Traders see the market as not quite ready to advance. “We need to get above $4.235 and it’s just not there yet,” said John Woods, a senior trader at McNamara Options LLC, New York. In Woods’ view, the market is ripe for a short-term sale and “you set your [buy] stop close so that you stop yourself out if the market trades up above $4.255. These are all [trading range] numbers we have seen before, and the numbers basically back up what everyone says; there’s a lot of gas out there.”

A popular trade for playing what is still believed in some circles to be a bear market, or at least one constricted to a tight trading range, is to buy the October-January spread, buying January futures against a concurrent sale of October.

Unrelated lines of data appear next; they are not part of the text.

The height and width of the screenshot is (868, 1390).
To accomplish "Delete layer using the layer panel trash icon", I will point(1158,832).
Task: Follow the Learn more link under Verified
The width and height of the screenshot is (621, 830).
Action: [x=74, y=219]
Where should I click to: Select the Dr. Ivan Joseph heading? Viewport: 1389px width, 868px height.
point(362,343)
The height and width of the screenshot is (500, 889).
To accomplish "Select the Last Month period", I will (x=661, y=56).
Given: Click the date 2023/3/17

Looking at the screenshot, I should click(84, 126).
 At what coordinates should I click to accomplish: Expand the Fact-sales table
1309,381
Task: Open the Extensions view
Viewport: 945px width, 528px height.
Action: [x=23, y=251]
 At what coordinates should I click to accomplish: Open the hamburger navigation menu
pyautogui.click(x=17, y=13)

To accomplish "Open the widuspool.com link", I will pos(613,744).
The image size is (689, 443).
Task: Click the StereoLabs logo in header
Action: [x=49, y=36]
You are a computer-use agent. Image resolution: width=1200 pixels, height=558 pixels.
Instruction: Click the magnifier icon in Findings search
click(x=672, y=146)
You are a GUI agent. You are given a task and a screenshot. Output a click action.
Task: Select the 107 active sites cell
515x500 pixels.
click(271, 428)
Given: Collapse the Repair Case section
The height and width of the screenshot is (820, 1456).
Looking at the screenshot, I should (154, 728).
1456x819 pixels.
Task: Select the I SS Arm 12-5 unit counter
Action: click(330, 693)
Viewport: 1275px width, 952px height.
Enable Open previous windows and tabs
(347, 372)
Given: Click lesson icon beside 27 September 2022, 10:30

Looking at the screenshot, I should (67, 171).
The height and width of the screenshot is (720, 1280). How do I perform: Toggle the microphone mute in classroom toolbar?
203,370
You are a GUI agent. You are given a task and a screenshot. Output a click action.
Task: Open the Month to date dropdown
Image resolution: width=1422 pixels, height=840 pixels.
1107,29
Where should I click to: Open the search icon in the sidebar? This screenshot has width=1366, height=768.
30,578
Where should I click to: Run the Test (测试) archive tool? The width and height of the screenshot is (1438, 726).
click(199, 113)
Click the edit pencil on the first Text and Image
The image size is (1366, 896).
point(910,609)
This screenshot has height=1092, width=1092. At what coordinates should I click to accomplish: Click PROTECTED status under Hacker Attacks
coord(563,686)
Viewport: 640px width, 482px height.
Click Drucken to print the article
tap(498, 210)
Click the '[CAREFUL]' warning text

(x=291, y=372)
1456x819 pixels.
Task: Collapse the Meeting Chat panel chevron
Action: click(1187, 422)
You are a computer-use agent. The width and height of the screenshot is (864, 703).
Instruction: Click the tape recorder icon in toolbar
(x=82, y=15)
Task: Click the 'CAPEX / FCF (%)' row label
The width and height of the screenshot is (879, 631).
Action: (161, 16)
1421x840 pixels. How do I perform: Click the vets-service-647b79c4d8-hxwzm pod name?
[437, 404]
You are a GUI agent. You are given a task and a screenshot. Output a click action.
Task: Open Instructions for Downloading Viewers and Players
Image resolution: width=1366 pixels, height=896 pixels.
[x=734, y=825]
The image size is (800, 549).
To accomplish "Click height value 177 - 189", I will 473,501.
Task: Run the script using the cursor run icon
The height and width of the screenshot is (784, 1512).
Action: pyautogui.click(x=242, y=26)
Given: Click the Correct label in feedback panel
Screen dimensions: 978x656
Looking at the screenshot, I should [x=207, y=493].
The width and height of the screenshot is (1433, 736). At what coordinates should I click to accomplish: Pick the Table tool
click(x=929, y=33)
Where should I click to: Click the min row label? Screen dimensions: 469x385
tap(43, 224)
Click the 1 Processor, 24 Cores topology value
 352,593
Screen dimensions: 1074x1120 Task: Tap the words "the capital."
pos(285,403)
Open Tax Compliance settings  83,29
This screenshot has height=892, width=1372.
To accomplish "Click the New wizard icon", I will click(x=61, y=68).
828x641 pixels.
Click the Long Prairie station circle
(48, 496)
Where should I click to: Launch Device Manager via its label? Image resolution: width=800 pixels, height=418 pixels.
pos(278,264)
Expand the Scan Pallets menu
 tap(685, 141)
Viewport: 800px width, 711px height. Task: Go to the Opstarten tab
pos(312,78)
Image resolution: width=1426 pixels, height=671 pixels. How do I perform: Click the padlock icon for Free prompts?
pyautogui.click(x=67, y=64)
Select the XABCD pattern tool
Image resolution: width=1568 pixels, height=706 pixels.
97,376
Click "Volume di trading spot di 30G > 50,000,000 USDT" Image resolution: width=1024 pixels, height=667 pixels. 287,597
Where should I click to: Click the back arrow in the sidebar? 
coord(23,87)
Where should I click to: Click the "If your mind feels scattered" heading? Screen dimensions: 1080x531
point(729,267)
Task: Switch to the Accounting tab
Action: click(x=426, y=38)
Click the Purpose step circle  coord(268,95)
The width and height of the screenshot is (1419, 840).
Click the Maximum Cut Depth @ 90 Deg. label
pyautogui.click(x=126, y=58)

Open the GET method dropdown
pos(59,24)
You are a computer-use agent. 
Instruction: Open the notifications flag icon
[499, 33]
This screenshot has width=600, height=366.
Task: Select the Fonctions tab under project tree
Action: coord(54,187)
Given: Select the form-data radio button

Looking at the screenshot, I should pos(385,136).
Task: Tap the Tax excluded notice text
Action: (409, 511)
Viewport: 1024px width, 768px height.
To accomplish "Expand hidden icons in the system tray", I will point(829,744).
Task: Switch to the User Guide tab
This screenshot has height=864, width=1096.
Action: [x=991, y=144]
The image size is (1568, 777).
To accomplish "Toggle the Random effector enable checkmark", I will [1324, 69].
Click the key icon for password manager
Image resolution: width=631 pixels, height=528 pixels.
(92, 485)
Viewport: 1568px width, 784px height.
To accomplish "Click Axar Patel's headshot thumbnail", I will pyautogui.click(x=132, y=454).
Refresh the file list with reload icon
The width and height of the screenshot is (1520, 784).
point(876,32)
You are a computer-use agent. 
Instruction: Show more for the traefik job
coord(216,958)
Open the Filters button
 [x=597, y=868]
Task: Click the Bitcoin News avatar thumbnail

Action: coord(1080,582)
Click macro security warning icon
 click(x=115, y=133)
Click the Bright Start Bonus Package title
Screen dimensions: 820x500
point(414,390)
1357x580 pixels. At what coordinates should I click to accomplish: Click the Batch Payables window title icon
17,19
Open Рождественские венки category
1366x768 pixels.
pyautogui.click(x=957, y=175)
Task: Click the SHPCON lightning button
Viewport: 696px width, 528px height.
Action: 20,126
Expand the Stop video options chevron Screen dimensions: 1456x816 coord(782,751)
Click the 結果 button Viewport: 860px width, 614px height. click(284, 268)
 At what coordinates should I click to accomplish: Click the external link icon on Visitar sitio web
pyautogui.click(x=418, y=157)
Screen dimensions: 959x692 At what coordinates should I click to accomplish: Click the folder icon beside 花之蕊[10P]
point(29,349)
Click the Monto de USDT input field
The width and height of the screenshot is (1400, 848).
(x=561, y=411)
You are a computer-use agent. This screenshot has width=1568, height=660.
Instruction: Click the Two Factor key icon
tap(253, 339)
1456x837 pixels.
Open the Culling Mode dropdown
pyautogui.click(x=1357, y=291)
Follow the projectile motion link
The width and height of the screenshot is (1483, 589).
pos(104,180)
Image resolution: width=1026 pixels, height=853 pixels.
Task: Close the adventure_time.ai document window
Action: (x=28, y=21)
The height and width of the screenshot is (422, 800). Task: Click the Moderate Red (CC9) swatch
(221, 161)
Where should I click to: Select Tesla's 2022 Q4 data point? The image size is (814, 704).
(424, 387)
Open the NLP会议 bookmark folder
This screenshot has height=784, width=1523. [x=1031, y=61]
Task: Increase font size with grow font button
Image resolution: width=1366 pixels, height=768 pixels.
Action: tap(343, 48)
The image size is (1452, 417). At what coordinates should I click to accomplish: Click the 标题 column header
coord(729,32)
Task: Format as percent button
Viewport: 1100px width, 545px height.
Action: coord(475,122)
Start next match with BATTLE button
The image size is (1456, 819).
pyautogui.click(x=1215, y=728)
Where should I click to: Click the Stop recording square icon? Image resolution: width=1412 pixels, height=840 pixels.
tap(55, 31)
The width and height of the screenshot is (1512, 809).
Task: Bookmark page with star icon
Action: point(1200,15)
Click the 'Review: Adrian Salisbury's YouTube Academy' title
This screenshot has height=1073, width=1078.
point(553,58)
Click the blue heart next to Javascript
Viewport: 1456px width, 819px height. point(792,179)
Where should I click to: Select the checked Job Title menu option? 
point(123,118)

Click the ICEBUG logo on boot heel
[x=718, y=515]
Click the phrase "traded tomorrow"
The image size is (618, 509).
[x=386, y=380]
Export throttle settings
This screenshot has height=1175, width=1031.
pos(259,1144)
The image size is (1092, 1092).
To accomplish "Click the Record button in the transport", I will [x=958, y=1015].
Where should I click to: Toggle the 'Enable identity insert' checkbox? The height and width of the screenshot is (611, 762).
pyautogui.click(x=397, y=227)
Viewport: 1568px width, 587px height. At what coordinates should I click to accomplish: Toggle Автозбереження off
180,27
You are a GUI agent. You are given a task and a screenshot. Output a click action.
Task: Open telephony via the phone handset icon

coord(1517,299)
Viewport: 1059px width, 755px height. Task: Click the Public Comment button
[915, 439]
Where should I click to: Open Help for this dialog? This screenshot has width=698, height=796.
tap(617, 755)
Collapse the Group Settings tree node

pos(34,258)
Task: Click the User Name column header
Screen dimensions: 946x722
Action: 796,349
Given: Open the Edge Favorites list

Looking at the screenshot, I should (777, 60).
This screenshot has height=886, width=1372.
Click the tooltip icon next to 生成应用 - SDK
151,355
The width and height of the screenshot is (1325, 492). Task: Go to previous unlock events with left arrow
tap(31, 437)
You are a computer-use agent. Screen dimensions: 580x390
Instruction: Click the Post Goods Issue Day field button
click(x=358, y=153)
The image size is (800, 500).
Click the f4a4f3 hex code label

That differential settled at $1.15 and “the goal on that trade is $1.20. It’s just a good spread for a bear market. If we go down to the bottom of the recent trading range, January could widen out considerably against October,” said Woods.

Others don’t see a bear market. “At the present time, we feel that much of the current trade simply represents technical influences that are being driven off of position adjustments by large speculators. The primary activity in this regard would appear to be some ongoing short-covering by the funds who will likely be seeking a better balance within their holdings ahead of the upcoming cooling season,” said Jim Ritterbusch of Ritterbusch and Associates.

He added that he was “maintaining a bullish trading posture for now and would suggest holding any long positions in the nearby contracts. Despite lack of upside follow-through [Tuesday], we are still viewing [Monday’s] attainment of fresh eight-session highs as reinforcement to our near-term bullish case. Eventual upside possibilities still exist to the $4.42 area basis the June contract.”

Analysts studying energy markets cite what they believe to be a period of price deflation for energy and financial traders, noting abundant supplies and world economies struggling to grow if not pay off their debts.

“We have been talking about a deflationary model for the other energy contracts, but natural gas is doing what it should do if there was a major low at $2.409 [September 2009],” said one analyst. He said he was hesitant to put natural gas in the same “boat” as the other markets. “Aside from deflationary effects, I see little reason for natural gas to head lower. I think we can get a nice rally into the end of the month if we can get above $4.35.”